いきなりコーラスから始まるこの曲はヴァースでそれぞれのメンバーが、自身の個性を活かしたラップを次から次に繰り出してくる。それだけで心を鷲掴まれるのだが、それをガラリと塗り替えるブリッジが圧巻だ。

インパクト、格好良さ共に最上レベルの「Just maybe」という亥清悠の歌い出しから始まるブリッジパートは、聴く者に少し切なさを感じさせるコード進行でコーラスに向かってどんどんと上昇し続けていく。

甘い声の中にも覚悟と力強さを感じさせる亥清悠の歌は、いつものダルそうな雰囲気でなく真剣に心から声を振り絞る御堂虎於の歌に引き継がれ、ŹOOĻの中で最も情熱的で熱い男、狗丸トウマの魂の咆哮へと繋がる。狗丸トウマの叫びを聴きながら僕は感涙した。

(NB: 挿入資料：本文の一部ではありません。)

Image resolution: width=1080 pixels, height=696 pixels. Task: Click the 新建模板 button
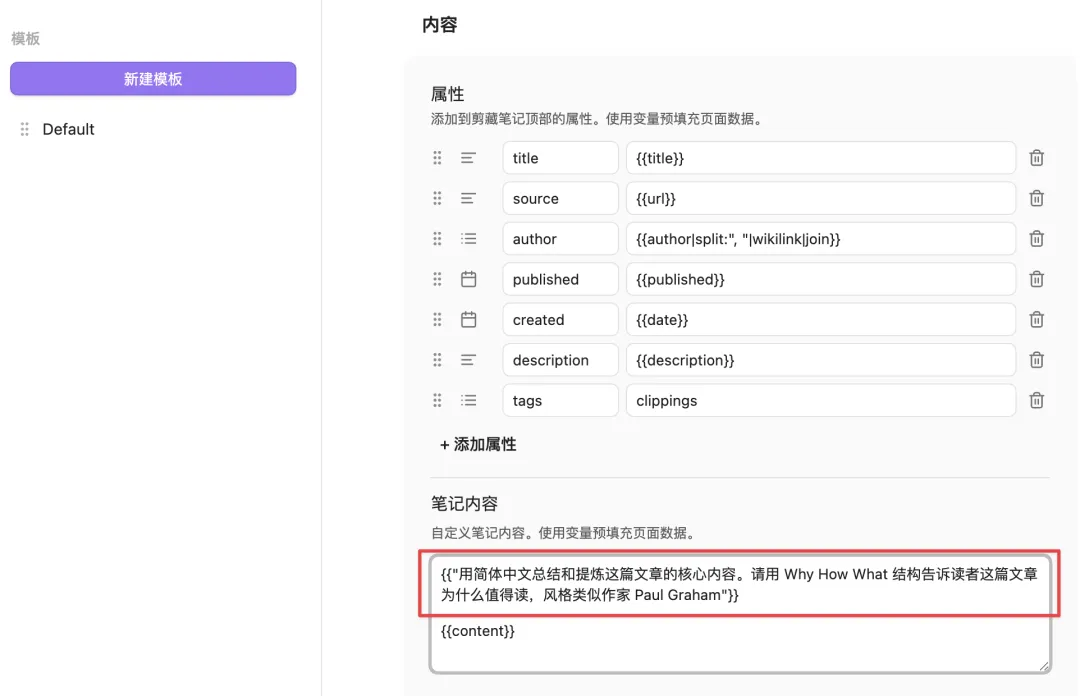[x=153, y=79]
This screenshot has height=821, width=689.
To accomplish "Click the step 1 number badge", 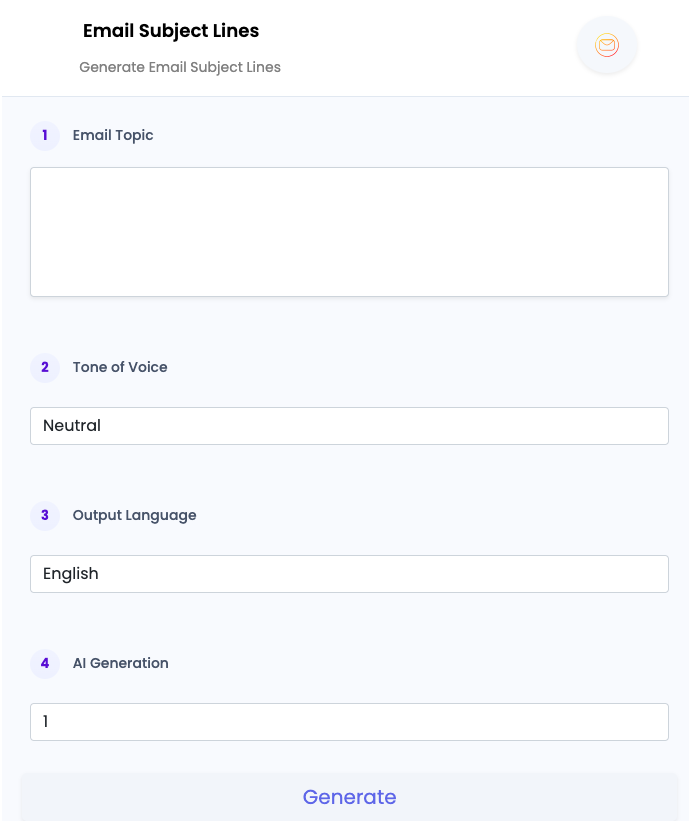I will 45,136.
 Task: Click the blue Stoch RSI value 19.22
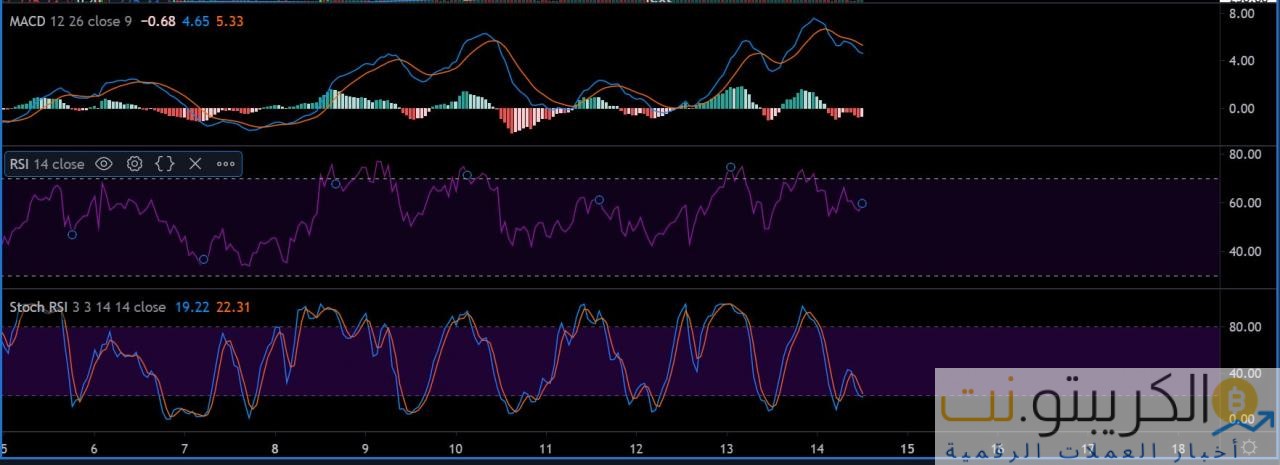(191, 307)
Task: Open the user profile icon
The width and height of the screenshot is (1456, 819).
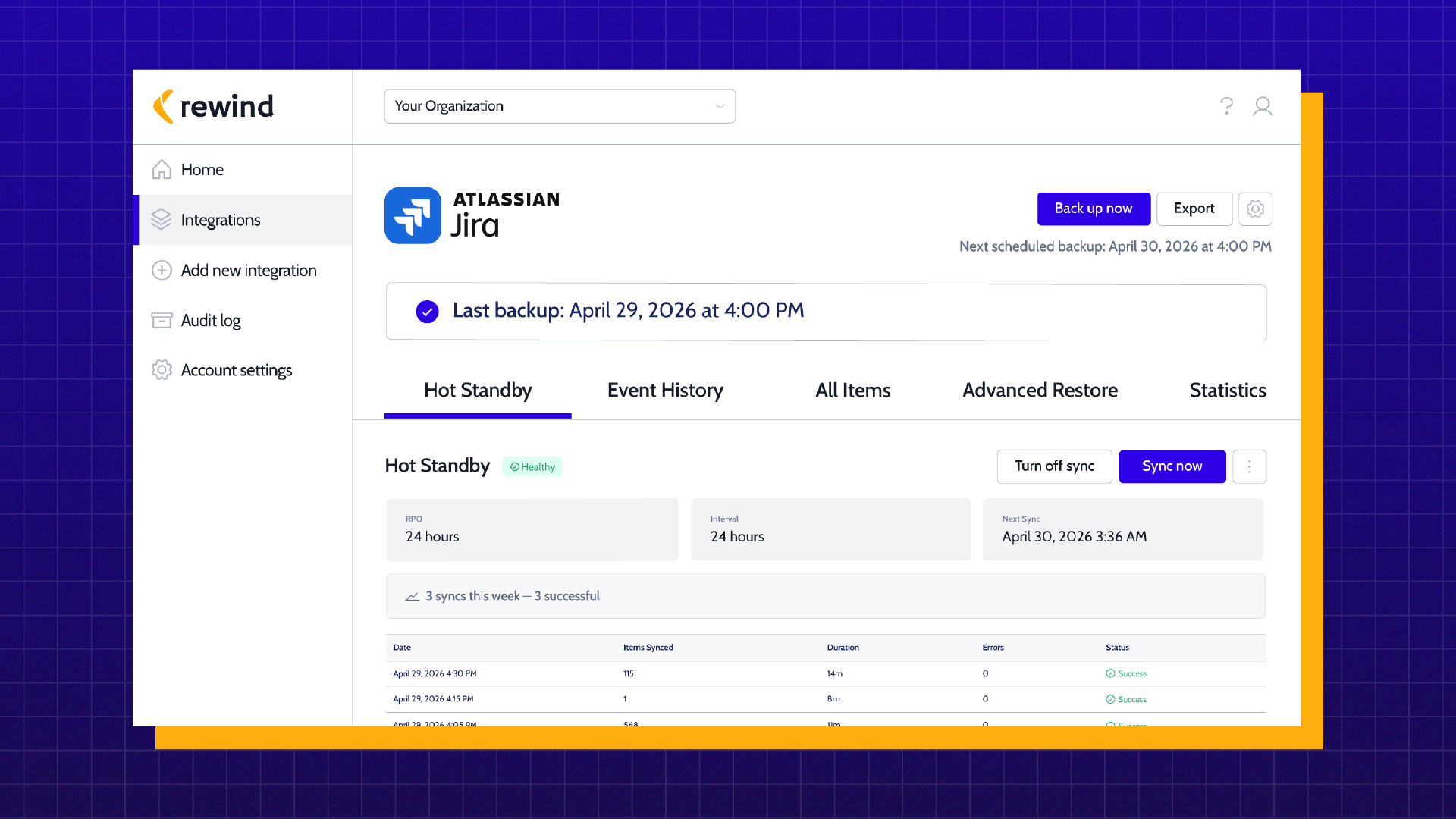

棗巳波の作曲の才能は、これだけのクオリティの曲を生み出した事で本物だと証明されただろう。トラップサウンドとグゥの音も出ない程に完璧な展開とメロディ、このレベルの曲があるからこそ、世の中でのŹOOĻの受け入れられ方にも説得力がある。

余談なのだが、アイドリッシュセブンの中でも個人的に特に好きなボーカリストが何人かいる。Road To Infinityでも抜群の安定感を持っていた四葉環のエッジの効いたボーカルスタイル、力強さと少年性を含んだ天性の声を持つ百の圧倒的な声、そして低いパートからハイトーンまでをカバーする八乙女楽の最高な歌、などだ。

だが今は、もしかしたら亥清悠のボーカルが1番好きかもしれない。九条鷹匡が目をつけたのにも納得な彼の歌声に心が震える。

期待を超えること

アイドリッシュセブン第4部が始まって新曲が4曲追加されたのだが、どの曲もクオリティがこれまで以上に高くなっている気がする。今回の「ZONE OF OVERLAP」は勿論、先月記事を書いた「Monologue Note」、ドラマの主題歌として作られた最高なポップソング「解決ミステリー」、高校サッカーの主題歌らしく青臭さと普遍的なメロディが魅力の「永遠性理論」。

これまでもアイドリッシュセブンの楽曲の良さについては、散々ブログに書いてきたのだが、第4部に入ってからは特に凄いレベルに達している。

ここまで細部まで作り込まなくても雰囲気さえ出せていれば、ゲーム内の曲として普通は成立してしまうのではないだろうか。アイドリッシュセブンの楽曲はどの曲も、聴けば聴くほど音楽的な発見があるので聴いていて本当に楽しい。

それはサウンド面だけに限らず、今回の楽曲タイトル「ZONE OF OVERLAP」の頭文字を取っていくと「ŹOOĻ」となるような、タイトルやネーミングへの細かなこだわりにも表れている。

自分の好きなミュージシャンの新曲がリリースされる時に、どんな曲なんだろうと楽しみに待つような経験は誰にでもあるだろう。その待っている時間が長ければ長いほど、想像上の曲はどんどんと素晴らしい名曲になっていき、実際の新曲を聴いた時に「あ、こういう感じ?」となってしまうことはないだろうか。僕はある。結構ある。

ŹOOĻの過去の2曲、どちらも好きだったこともあって、僕は新曲を物凄く楽しみにしていた。前のシングル発売から期間が空いているので自分の中での期待値はかなりの高さになっていた。しかし「ZONE OF OVERLAP」はその期待値を超えてきた。

こんな経験は、実はそんなにたくさん出来るものではなかったりする。この体験が出来たことをアイドリッシュセブンに感謝したい。そしてこの感動を誰かと分かち合いたい。願わくば、レッドヒル・フェスティバルにいた音楽ライターの方とŹOOĻについて熱く語り合って硬い握手を交わしたい。